Где та белокурая девушка, которую так пылко любил он в семнадцать лет, требуя взамен не меньше, чем вечное счастье? Потом была другая любовь, когда уже ничего не в состоянии требовать, а счастье — это просто надежда увидеть еще раз. Казалось, что этой любви не будет ни утоления, ни конца. Но на смену ей пришла беспокойная и суеверная, скрываемая из стыдливости привязанность к сыну, когда каждое доставленное себе удовольствие казалось чуть ли не предательством ребенка. Пойти в театр, посидеть с друзьями в ресторане, полюбоваться хорошенькой женщиной — он совсем отвык тогда от всего этого. Маленький Федя, работа и еще книги — так было долгие годы, и он не жалеет о них. А потом появилась внучка… Странно, что их нет и может не быть, этих детей, но стоит им появиться — и все, что любил до них, уже значит гораздо меньше в сравнении с ними. С какой царственной небрежностью проходит Федина Аленка мимо отца — не потому, что сердится на него, просто потому, что он есть и никуда не денется. А сейчас вот он не нужен. Сейчас нужна Эля, мать, нужна бабушка. А завтра будет нужен он, дед. Чтобы поговорить «о том, о сем, ни о чем, обо всем». Она любит эту присказку. Это уже ритуал. «Ну, о чем мы станем говорить?» — спрашивает он, и каждый раз с неизменным удовольствием, лукаво и радостно-ожидательно она отвечает: «О том, о сем, ни о чем, обо всем!»

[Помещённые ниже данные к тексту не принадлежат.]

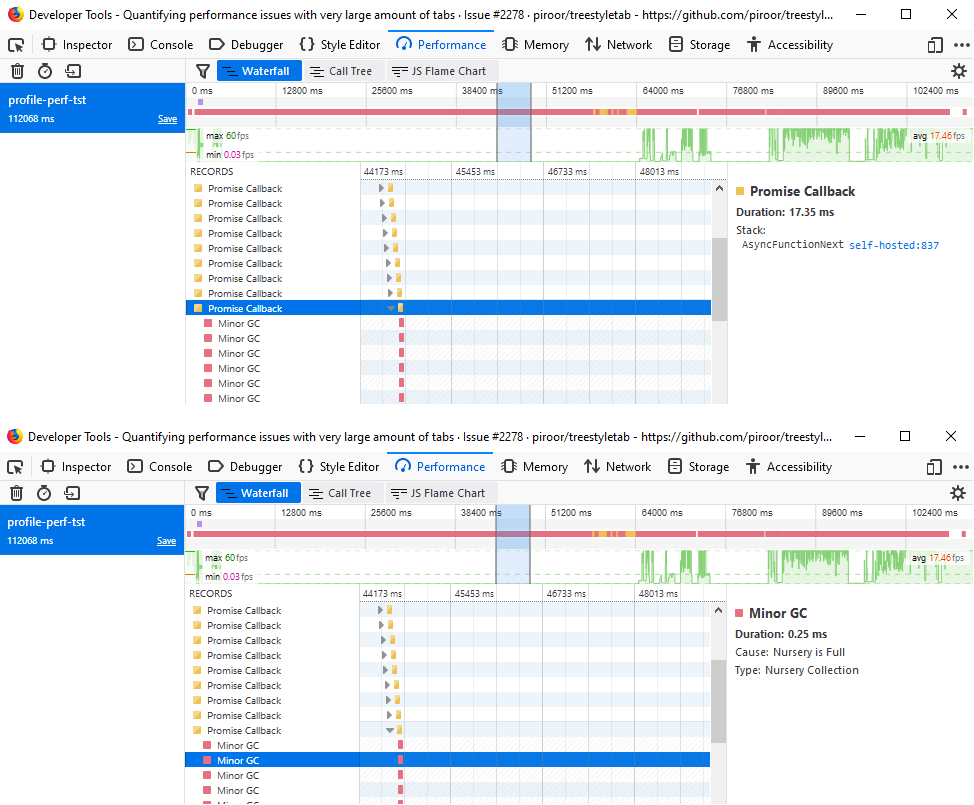Clear recordings with the trash icon
Viewport: 974px width, 805px height.
click(17, 71)
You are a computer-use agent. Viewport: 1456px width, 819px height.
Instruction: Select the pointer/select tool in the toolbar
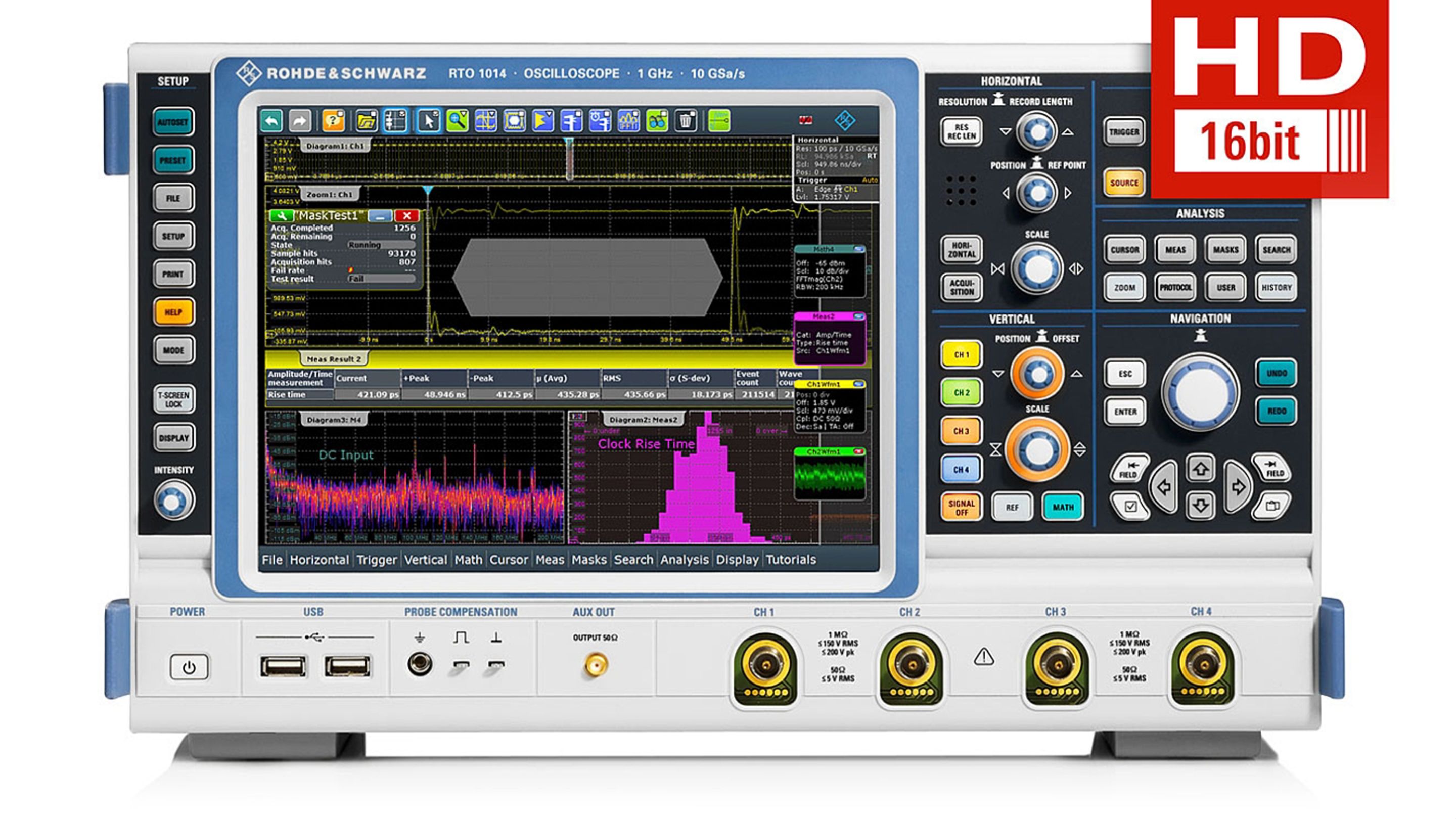(x=430, y=120)
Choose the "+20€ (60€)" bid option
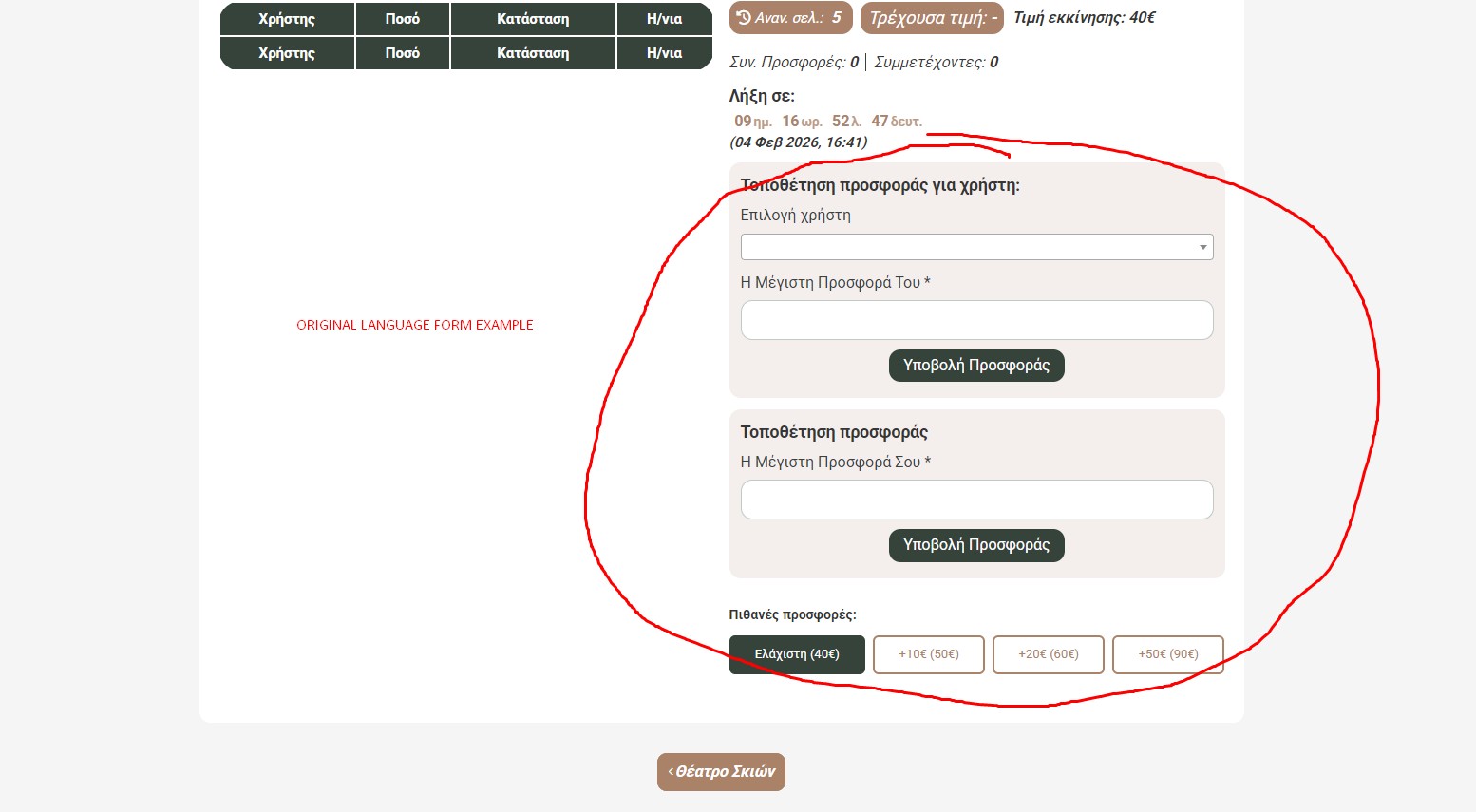The width and height of the screenshot is (1476, 812). coord(1048,654)
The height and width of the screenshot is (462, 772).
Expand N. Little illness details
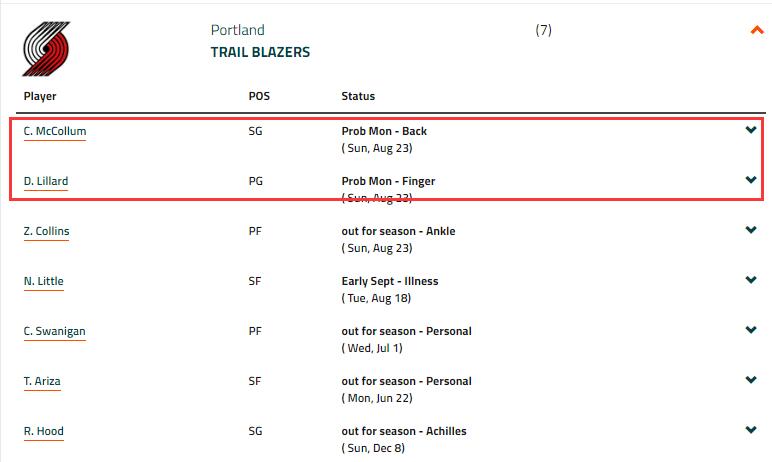(x=751, y=280)
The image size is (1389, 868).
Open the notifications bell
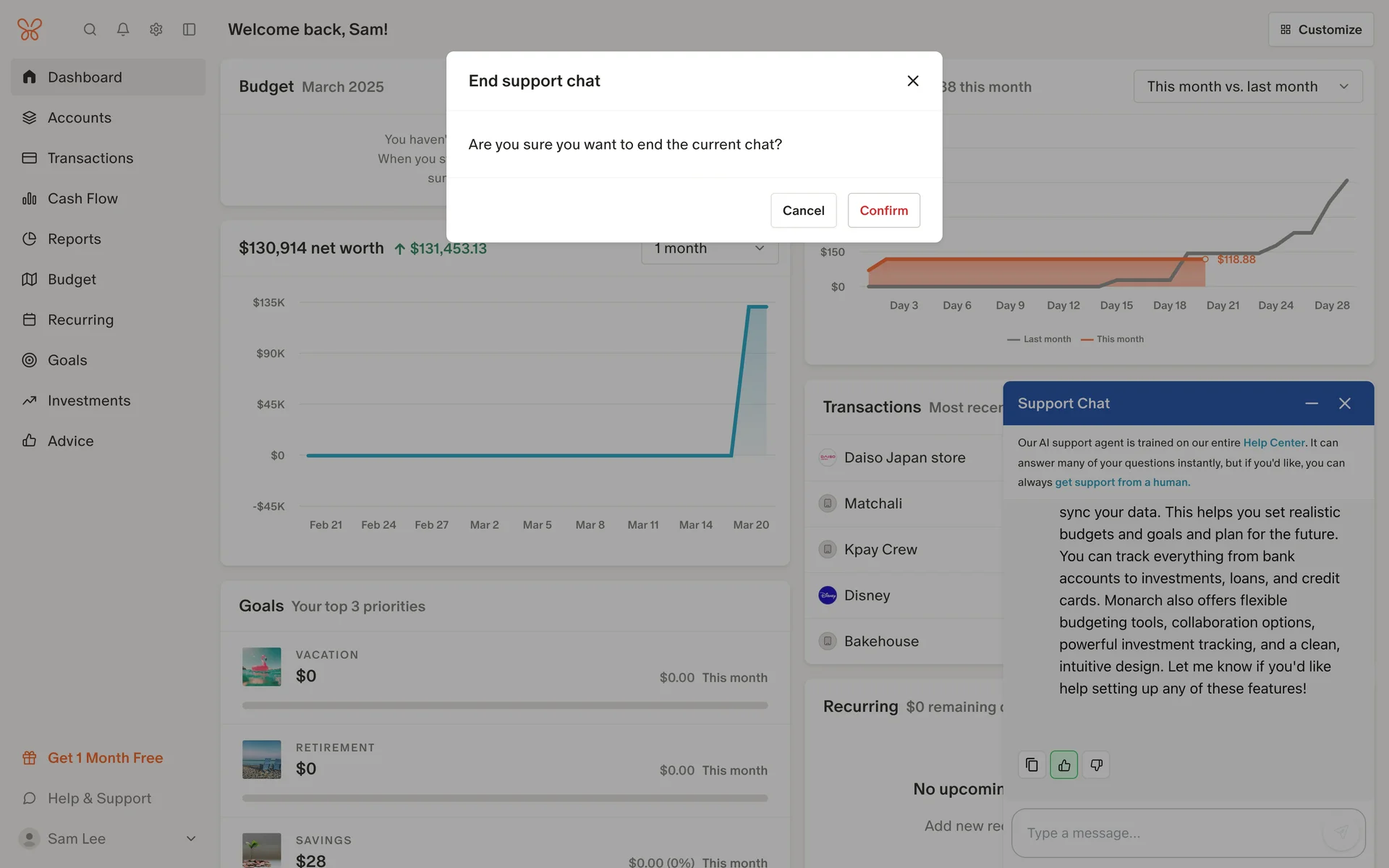tap(123, 30)
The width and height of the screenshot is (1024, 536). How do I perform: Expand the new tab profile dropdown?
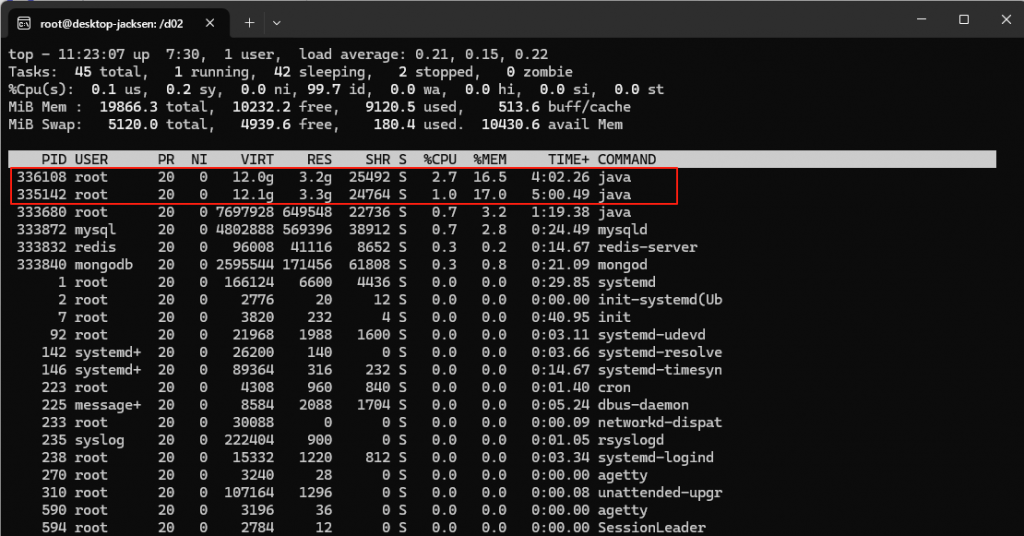(277, 22)
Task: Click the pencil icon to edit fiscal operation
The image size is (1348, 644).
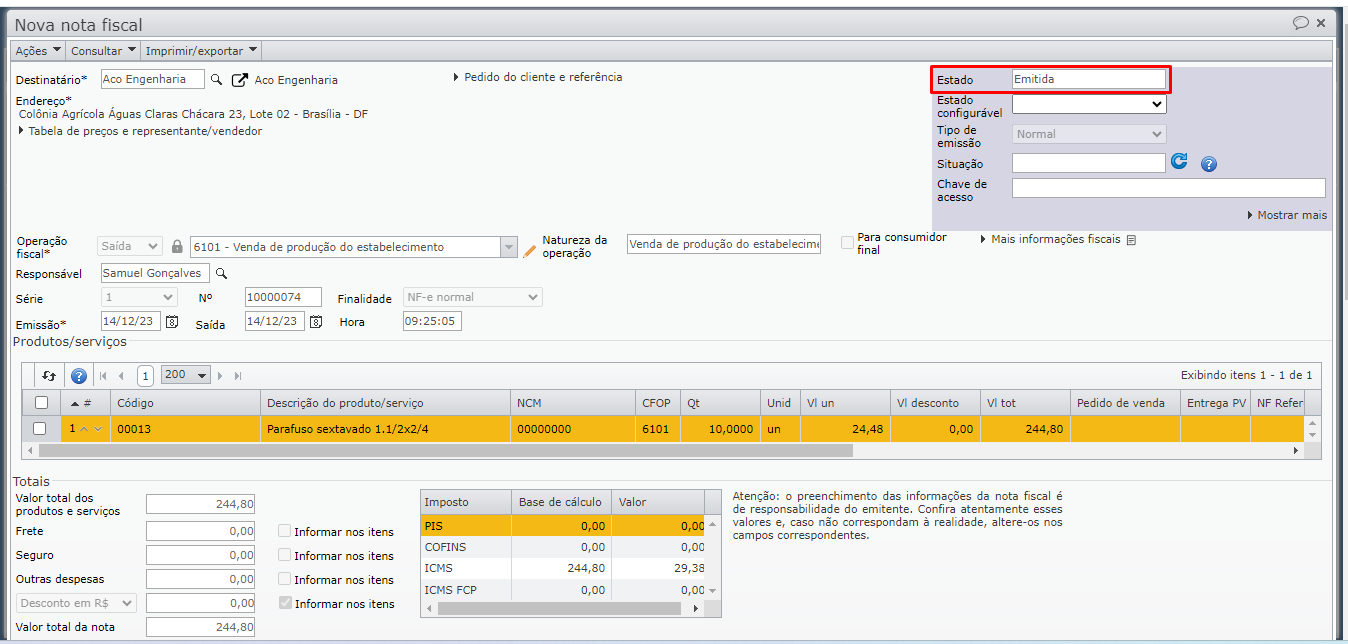Action: pos(530,250)
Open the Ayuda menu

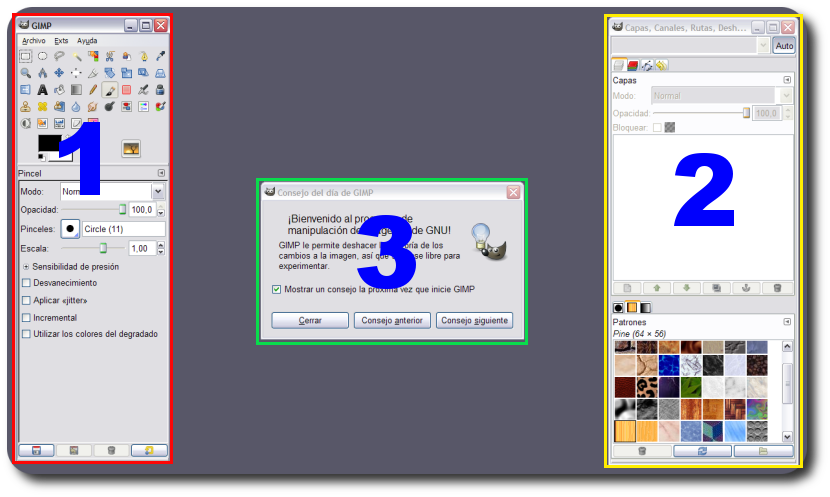[x=87, y=41]
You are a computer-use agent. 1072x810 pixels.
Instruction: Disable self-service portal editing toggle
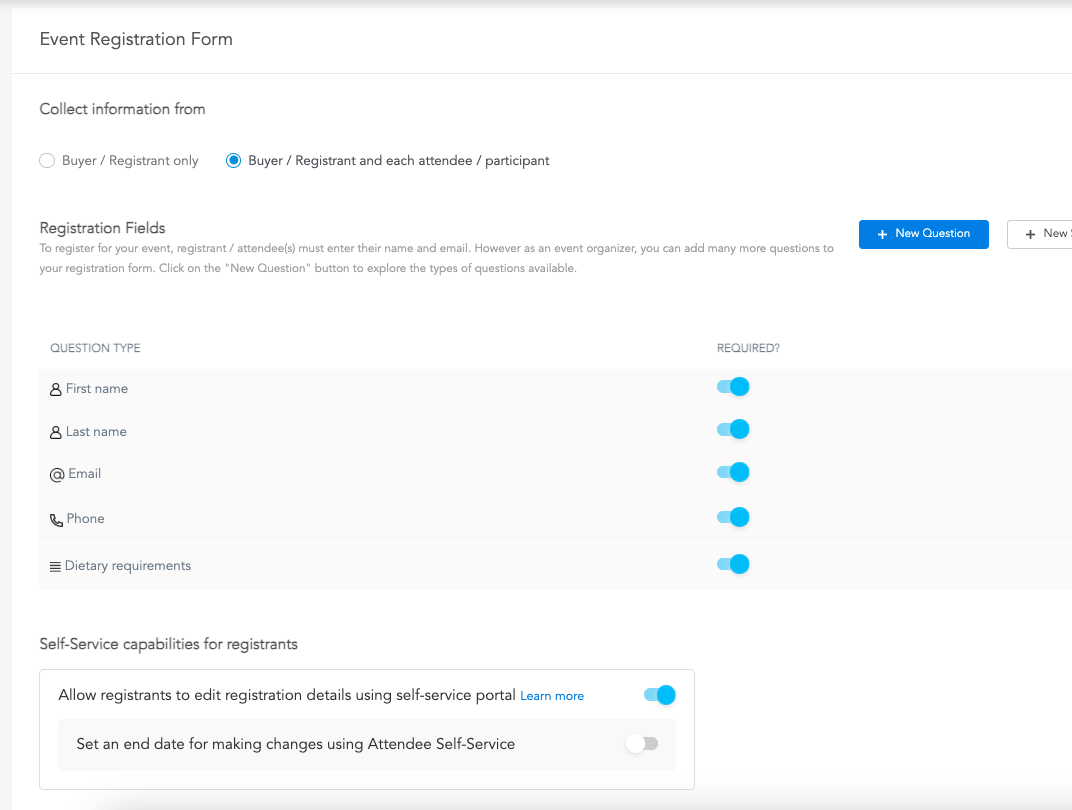point(660,695)
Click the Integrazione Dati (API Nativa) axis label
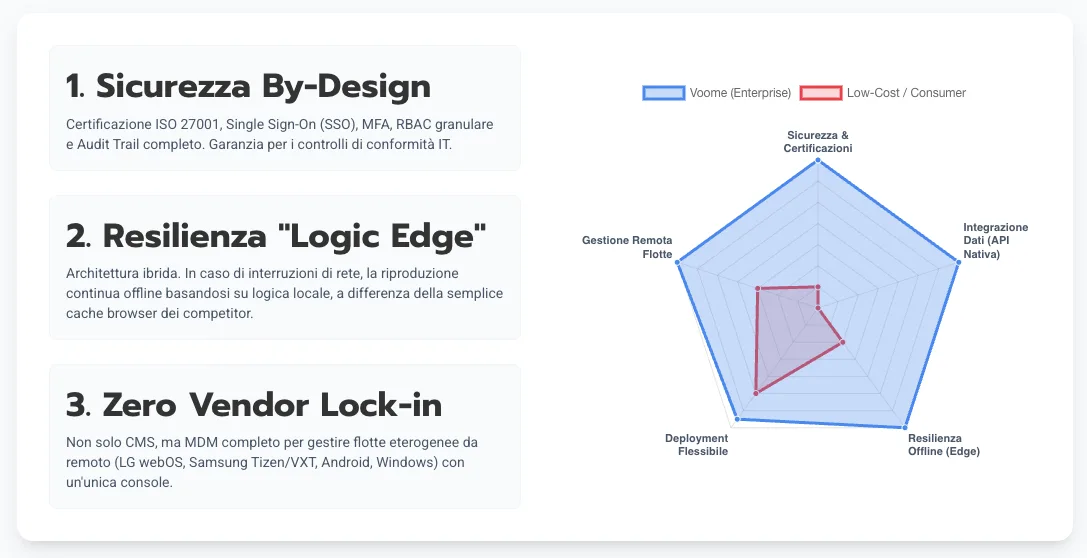Viewport: 1087px width, 558px height. [x=995, y=241]
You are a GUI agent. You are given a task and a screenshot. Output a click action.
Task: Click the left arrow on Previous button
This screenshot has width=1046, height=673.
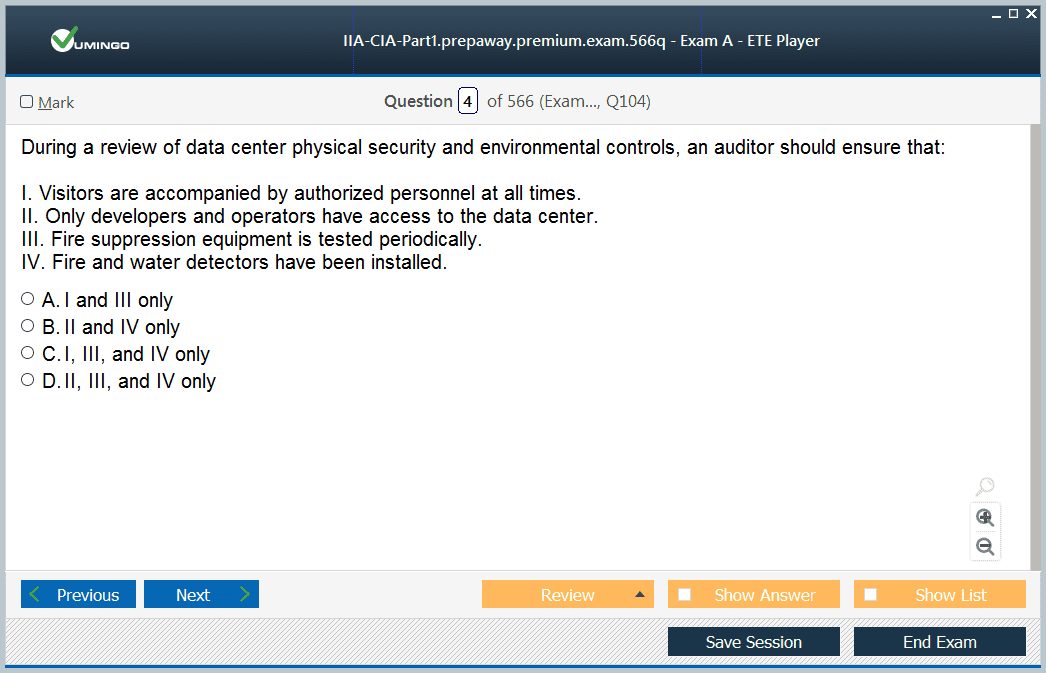36,595
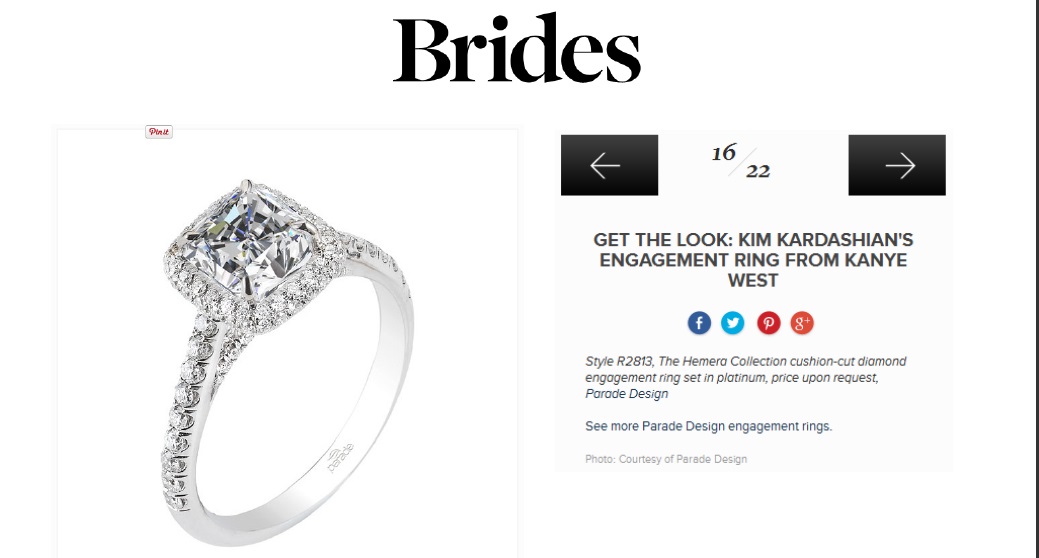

Часто она декламирует Элиным знакомым какие-то стишки, ею восхищаются, хвалят… Но свое сокровенное, импровизированные полустихи, поверяет только ему, деду.
— Разве песни, они не поются? — таинственно начинает она. — Только падают строгие листья…
Губы ее вытягиваются в трубочку, она склоняет голову набок, будто прислушиваясь, и вдруг порывисто повышает голос:
— О песеньи, песней, песечи!
Если входит отец и спрашивает, что она тут говорила, Аленка небрежно пожимает плечами.